Problem statement: Rewrite everything from the line containing "At what coordinates should I click to accomplish: Click the gold" down to the line containing "Click the Fibrosis", both included, as a Markdown table with the columns Row and Line, leaving out blank lines. Number each row in Row and put the line itself in Line.

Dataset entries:
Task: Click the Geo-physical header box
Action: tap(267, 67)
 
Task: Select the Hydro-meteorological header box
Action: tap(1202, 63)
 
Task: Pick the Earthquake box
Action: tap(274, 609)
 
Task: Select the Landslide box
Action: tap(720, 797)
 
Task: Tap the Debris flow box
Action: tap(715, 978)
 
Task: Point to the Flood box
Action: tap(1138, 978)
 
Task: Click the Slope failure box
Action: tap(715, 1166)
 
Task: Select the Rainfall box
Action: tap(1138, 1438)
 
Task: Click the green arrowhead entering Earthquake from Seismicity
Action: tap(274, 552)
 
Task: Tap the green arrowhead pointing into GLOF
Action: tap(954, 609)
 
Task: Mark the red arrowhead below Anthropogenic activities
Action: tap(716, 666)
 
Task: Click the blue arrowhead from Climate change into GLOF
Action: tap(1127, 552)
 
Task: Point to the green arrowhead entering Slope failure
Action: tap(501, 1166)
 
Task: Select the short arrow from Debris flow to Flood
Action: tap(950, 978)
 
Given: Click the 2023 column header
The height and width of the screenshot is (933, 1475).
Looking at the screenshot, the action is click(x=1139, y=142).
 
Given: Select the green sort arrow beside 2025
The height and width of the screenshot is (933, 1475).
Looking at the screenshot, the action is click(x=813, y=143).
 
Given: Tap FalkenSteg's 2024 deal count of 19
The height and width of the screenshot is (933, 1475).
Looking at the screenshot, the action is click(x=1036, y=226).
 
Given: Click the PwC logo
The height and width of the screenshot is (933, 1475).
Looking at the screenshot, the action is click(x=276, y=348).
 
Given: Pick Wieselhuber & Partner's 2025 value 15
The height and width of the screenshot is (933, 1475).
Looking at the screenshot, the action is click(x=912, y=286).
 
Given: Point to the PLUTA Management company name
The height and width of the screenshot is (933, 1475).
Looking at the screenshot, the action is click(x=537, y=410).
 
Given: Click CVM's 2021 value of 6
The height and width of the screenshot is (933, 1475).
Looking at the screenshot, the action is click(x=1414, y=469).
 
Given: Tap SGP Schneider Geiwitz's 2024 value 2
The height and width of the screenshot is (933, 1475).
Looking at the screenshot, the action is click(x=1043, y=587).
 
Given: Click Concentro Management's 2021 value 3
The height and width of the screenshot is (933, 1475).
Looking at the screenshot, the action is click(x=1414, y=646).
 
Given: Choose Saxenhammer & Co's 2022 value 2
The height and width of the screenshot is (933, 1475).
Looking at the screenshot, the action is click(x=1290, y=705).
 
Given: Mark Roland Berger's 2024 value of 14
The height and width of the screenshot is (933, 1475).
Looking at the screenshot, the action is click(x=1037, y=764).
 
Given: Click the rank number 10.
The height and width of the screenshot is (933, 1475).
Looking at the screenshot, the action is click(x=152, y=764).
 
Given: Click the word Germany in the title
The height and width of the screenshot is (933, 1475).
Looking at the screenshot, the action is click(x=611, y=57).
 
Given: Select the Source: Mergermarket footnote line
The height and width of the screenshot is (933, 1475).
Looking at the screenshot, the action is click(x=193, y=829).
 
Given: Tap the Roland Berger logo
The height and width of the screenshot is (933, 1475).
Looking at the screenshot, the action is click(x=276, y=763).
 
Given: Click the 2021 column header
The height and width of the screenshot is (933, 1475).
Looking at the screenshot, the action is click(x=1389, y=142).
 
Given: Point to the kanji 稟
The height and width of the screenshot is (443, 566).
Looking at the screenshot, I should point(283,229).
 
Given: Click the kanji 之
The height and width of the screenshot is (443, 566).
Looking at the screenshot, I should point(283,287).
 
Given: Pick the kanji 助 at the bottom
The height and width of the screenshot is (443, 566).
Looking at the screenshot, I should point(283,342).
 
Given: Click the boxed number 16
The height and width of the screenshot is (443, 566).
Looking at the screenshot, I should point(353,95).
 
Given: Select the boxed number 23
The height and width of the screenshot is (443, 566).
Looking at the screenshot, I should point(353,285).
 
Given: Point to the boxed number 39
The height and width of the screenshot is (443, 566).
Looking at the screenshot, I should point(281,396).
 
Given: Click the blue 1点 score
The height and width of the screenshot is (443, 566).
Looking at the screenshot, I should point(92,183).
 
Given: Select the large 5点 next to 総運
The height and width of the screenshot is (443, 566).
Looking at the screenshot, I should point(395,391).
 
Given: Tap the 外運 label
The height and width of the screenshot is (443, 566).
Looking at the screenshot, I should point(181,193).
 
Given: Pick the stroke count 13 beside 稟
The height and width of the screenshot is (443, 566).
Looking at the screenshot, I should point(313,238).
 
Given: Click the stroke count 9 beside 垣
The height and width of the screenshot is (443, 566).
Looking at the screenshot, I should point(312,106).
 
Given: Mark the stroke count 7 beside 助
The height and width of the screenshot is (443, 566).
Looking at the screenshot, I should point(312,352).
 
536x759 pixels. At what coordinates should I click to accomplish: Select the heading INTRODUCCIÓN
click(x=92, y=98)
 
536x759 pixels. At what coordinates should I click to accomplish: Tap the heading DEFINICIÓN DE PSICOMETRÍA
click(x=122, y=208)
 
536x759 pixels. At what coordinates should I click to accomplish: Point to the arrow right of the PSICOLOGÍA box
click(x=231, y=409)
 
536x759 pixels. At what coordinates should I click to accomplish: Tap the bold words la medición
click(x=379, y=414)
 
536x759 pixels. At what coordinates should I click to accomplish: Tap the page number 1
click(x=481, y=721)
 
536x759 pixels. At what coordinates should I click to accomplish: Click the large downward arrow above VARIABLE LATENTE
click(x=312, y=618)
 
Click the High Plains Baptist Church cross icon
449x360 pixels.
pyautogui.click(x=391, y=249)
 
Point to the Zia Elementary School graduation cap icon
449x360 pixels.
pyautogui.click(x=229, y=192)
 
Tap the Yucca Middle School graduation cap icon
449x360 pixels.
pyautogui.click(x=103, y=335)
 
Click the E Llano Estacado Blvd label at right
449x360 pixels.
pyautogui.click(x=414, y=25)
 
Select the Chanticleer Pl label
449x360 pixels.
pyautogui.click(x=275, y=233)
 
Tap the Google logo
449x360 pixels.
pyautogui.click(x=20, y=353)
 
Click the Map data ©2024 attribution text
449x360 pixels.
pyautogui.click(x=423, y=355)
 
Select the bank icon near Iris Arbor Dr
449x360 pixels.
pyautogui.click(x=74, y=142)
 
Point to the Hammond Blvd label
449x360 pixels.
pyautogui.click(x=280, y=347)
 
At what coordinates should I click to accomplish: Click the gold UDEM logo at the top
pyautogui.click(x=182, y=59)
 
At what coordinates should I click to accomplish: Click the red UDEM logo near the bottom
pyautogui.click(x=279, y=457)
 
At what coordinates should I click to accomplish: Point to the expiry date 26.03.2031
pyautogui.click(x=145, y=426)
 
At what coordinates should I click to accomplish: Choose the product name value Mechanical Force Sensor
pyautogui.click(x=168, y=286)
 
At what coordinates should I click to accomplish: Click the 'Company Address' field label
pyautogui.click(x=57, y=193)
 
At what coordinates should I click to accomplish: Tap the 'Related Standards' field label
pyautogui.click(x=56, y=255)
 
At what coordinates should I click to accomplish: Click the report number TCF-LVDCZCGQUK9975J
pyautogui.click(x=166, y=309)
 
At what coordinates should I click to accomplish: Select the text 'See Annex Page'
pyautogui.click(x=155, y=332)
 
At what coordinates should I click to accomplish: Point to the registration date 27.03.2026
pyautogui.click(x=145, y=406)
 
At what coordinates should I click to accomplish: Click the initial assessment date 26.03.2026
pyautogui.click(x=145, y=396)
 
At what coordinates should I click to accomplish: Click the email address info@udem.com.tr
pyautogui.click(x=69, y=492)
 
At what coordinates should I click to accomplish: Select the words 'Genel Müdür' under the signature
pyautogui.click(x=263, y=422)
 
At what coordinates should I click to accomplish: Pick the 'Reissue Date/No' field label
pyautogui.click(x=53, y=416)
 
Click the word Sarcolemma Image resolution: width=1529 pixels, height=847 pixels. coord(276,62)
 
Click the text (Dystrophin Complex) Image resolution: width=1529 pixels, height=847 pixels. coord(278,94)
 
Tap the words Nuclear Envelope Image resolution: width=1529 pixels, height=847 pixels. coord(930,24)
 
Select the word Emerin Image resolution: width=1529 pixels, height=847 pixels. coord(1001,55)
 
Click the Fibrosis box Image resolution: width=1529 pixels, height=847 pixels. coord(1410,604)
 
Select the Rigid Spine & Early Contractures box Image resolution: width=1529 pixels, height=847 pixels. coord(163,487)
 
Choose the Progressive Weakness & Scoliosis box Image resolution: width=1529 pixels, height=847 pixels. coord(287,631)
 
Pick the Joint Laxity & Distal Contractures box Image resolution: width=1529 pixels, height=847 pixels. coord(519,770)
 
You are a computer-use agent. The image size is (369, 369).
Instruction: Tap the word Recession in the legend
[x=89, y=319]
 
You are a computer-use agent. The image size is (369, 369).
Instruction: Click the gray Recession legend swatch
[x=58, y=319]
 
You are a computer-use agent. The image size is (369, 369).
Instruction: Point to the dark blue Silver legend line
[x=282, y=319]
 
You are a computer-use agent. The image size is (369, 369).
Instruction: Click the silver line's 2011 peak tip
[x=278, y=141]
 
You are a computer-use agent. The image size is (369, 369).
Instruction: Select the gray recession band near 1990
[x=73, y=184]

Exercise result:
| Row | Line |
|---|---|
| 1 | At what coordinates should I click to accomplish: Click the gold UDEM logo at the top |
| 2 | pyautogui.click(x=182, y=59) |
| 3 | At what coordinates should I click to accomplish: Click the red UDEM logo near the bottom |
| 4 | pyautogui.click(x=279, y=457) |
| 5 | At what coordinates should I click to accomplish: Point to the expiry date 26.03.2031 |
| 6 | pyautogui.click(x=145, y=426) |
| 7 | At what coordinates should I click to accomplish: Choose the product name value Mechanical Force Sensor |
| 8 | pyautogui.click(x=168, y=286) |
| 9 | At what coordinates should I click to accomplish: Click the 'Company Address' field label |
| 10 | pyautogui.click(x=57, y=193) |
| 11 | At what coordinates should I click to accomplish: Tap the 'Related Standards' field label |
| 12 | pyautogui.click(x=56, y=255) |
| 13 | At what coordinates should I click to accomplish: Click the report number TCF-LVDCZCGQUK9975J |
| 14 | pyautogui.click(x=166, y=309) |
| 15 | At what coordinates should I click to accomplish: Select the text 'See Annex Page' |
| 16 | pyautogui.click(x=155, y=332) |
| 17 | At what coordinates should I click to accomplish: Point to the registration date 27.03.2026 |
| 18 | pyautogui.click(x=145, y=406) |
| 19 | At what coordinates should I click to accomplish: Click the initial assessment date 26.03.2026 |
| 20 | pyautogui.click(x=145, y=396) |
| 21 | At what coordinates should I click to accomplish: Click the email address info@udem.com.tr |
| 22 | pyautogui.click(x=69, y=492) |
| 23 | At what coordinates should I click to accomplish: Select the words 'Genel Müdür' under the signature |
| 24 | pyautogui.click(x=263, y=422) |
| 25 | At what coordinates should I click to accomplish: Pick the 'Reissue Date/No' field label |
| 26 | pyautogui.click(x=53, y=416) |
| 27 | Click the word Sarcolemma Image resolution: width=1529 pixels, height=847 pixels. coord(276,62) |
| 28 | Click the text (Dystrophin Complex) Image resolution: width=1529 pixels, height=847 pixels. coord(278,94) |
| 29 | Tap the words Nuclear Envelope Image resolution: width=1529 pixels, height=847 pixels. coord(930,24) |
| 30 | Select the word Emerin Image resolution: width=1529 pixels, height=847 pixels. coord(1001,55) |
| 31 | Click the Fibrosis box Image resolution: width=1529 pixels, height=847 pixels. coord(1410,604) |